That's not how _indemnity_ works. If Apple sells a Macbook with a flawed
battery that explodes in consumers' laps, the plaintiffs will sue _Apple_ and
not the outsourced Chinese battery factory. Just because the Chinese company
agrees to an indemnity clause, it doesn't prevent lawyers for the plaintiffs
to _name Apple as the defendant_ on the lawsuit.

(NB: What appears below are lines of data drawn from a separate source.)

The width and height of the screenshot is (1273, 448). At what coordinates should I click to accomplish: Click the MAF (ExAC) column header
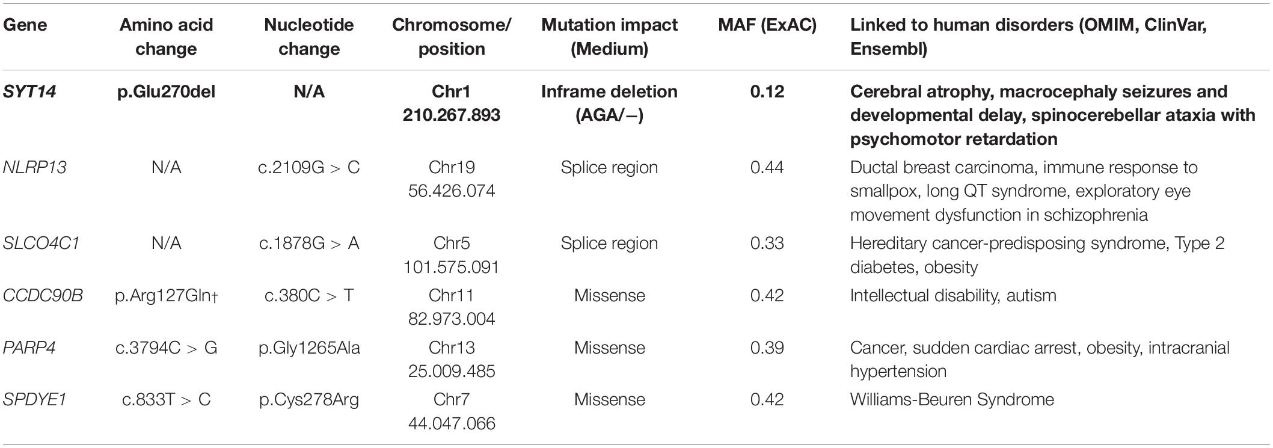pos(767,25)
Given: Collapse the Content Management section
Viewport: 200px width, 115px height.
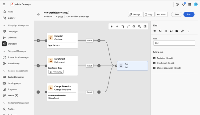Looking at the screenshot, I should [x=4, y=71].
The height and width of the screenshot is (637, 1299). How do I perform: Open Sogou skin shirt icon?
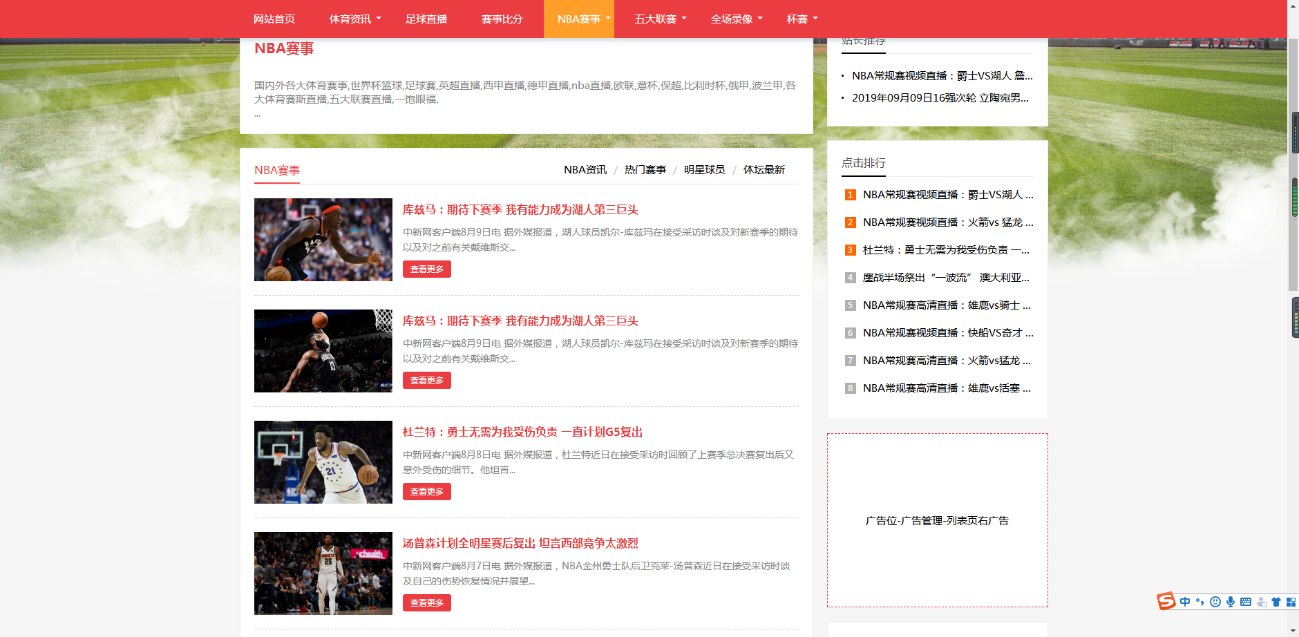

Indemnity is about _monetary compensation_ from the other party and not some
type of shield against lawsuits. That means that Chinese company _compensates_
Apple's cost of lawyers and losses to pay judgments and settlements. To
grandparent poster's point, if Chinese battery company goes out of business,
the indemnity clause means nothing since Apple was unable to receive
reimbursement from that manufacturer.

------
djsumdog
I've never really looked for these, or thought about them explicitly, in my
contracts. They feel very standard and I feel like I may have overlooked the
implications for these in the past.

I have refused to sign contracts with non-competes several times in my life.
Most companies either remove it or say, "No there's not a not compete. Oh ..
huh .. well I'll remove it." I've had two companies fight me over these and I
came close to walking away from both, but we ended up being able to work
things out.

Most realize they're not enforceable in most states and I've even seen
contracts that specify "except in California" since there are laws restricting
non-competes there.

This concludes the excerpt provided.